Professor Ismail Mashal tells AFP that he will fight on, no matter what the cost.
Mashal is a professor of journalism and teaches at three universities in Afghanistan. He says he felt powerless when the Taliban introduced a ban on women getting an education.
– I raise my voice and stand side by side with my sisters. My protest continues, even if it could cost me my life, he tells AFP.
Mashal quit his job and tore up his own diplomas in protest on live television on Tuesday this week.
The case has received a lot of attention in Afghanistan and the clip has gone viral on social media.
– As a man and a teacher, I can no longer do anything for them, and I felt that my diplomas had become worthless. So I tore them to pieces, he explains.
This is what courage, conviction and pain look like. Ismail Mashal, a lecturer, rips up his degrees, breaking down he says that this country is not for education and asks what use are these diplomas when my sister and mother cannot get an education@TOLOnews pic.twitter.com/TD88DR9Qdv
— Saad Mohseni (@saadmohseni) December 28, 2022
Internal disagreement
The protest has caused several people to criticize the Taliban’s latest tightening of women’s rights. Also among the Taliban’s supporters.
– In a society where books and pens are torn from the hands of mothers and sisters, more crime, poverty and humiliation will only grow, says Mashal.
The Taliban claim they are banning women’s right to education because female students do not follow the strict Islamic dress code, but Mashal denies this.
– They asked us to introduce compulsory headgear for women and we did. They asked us to divide classes by gender, and we did. The Taliban have not given us any logical reason for the ban, he says.
The ban on proper education affects 20 million Afghan girls and women.
– Education is a God-given right. The ban has no basis in Sharia. Women’s right to education comes from God, from the Koran and the prophet Mohammed. So why should we look down on women, he says.
The Taliban promised a milder regime when they took power after the West pulled out last August. In talks with the Norwegian authorities, among others, they promised to ensure girls’ schooling, but they have never shown signs of keeping their promises.
Instead, girls and women have been increasingly marginalized in Afghan society.
Dreams crushed
Youth schools have been closed to girls for over a year.
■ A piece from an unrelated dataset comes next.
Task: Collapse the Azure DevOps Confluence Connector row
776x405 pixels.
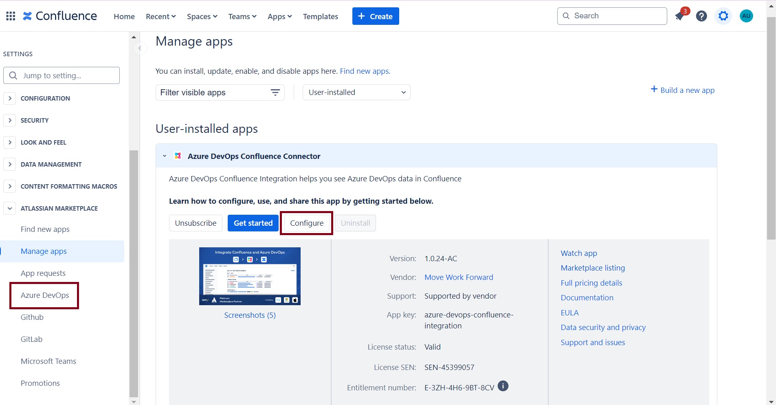Action: pos(165,156)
Many women have lost their jobs in public institutions or had their wages reduced in order to stay at home.
– It would have been better if they beheaded us in the square, says Marwa from Kabul. She is furious and disappointed to have her dream dashed.
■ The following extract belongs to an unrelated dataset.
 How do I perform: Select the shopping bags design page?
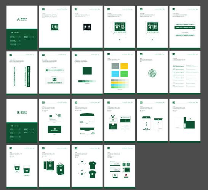pyautogui.click(x=54, y=166)
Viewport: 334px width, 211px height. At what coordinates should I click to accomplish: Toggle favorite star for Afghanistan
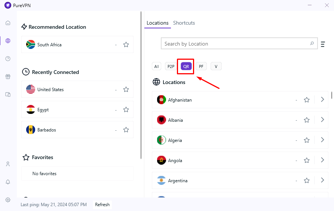(x=307, y=100)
She was to become the first woman in the family to obtain a higher education. Now she has to stay at home and watch her brother go to university without her.
– It breaks my heart that she doesn’t get the opportunity, says Marwa’s mother, Zenaib to AFP.
– Going backwards
Women have also been denied access to parks, gyms and public baths. Nor can they travel without permission from a close male relative.
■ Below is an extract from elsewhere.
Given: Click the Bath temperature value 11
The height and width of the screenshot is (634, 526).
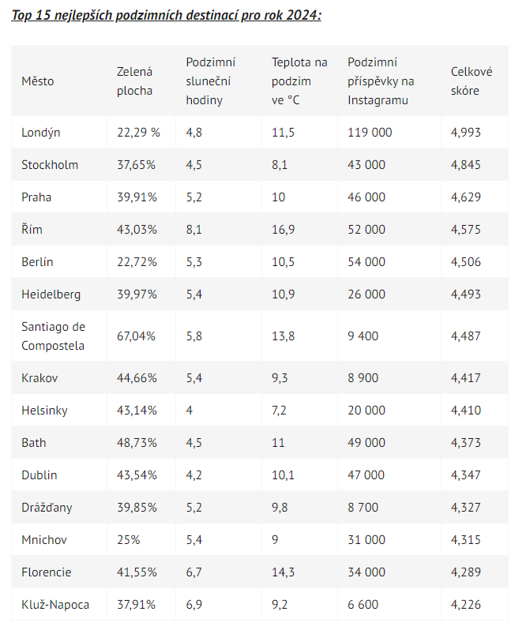Looking at the screenshot, I should (x=278, y=443).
– This is going backwards, says Mashal. His wife lost her job as a teacher and he worries about his sixth grade daughter. From next year, she is not entitled to further schooling.
– I don’t know how to tell her that she can no longer go to school. What has she done to deserve it?, he asks.
Last week, the Taliban ordered female aid workers to stay at home, but they backtracked after the organizations threatened to pull out of the country.